5

I am trying to find a way for connection pool management for external connections created in Airflow.
Airflow version : 2.1.0
Python Version : 3.9.5
Airflow DB : SQLite
External connections created : MySQL and Snowflake

I know there are properties in airflow.cfg file

sql_alchemy_pool_enabled = True  
sql_alchemy_pool_size = 5

But these properties are for managing the airflow internal DB which is SQLite in my case.

I have few tasks which are reading or writing data in MySQL and Snowflake.

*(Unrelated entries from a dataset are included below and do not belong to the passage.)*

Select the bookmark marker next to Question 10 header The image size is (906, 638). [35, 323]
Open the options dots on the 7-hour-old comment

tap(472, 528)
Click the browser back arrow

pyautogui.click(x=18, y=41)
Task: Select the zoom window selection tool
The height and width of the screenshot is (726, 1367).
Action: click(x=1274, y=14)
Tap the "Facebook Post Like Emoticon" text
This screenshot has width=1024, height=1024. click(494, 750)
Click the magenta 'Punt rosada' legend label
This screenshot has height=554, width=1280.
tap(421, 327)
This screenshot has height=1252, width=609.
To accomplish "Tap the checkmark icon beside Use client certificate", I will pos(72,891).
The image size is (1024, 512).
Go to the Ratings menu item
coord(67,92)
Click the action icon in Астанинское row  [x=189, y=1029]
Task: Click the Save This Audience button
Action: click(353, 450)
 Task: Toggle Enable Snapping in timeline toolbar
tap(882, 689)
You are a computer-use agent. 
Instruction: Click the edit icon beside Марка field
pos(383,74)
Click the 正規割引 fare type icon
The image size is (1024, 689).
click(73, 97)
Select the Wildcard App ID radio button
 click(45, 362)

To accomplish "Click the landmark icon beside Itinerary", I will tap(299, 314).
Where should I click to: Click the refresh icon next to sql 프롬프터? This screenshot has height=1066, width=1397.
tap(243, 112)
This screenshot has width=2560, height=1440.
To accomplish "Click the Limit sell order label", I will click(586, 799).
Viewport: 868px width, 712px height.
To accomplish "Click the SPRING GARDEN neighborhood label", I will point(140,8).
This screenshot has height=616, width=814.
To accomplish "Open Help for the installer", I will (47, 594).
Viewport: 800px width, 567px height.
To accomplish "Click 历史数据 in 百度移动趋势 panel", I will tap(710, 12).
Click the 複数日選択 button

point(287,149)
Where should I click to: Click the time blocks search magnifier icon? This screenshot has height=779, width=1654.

snowflake_insert = SnowflakeOperator(
          task_id='insert_snowflake',
          dag=dag,
          snowflake_conn_id=SNOWFLAKE_CONN_ID,
          sql="Some Insert query",
          warehouse=SNOWFLAKE_WAREHOUSE,
          database=SNOWFLAKE_DATABASE,
          schema=SNOWFLAKE_SCHEMA,
          role=SNOWFLAKE_ROLE
     )

and

insert_mysql_task = MySqlOperator(task_id='insert_record', mysql_conn_id='mysql_default', sql="some insert query", dag=dag)

Reading data from MySQL

def get_records():
    mysql_hook = MySqlHook(mysql_conn_id="mysql_default")
    records = mysql_hook.get_records(sql=r"""Some select query""")
    print(records)

What I observed is a new session is getting created for each of the task (there are multiple tasks in the same dag) for Snowflake, haven't verified the same for MySQL.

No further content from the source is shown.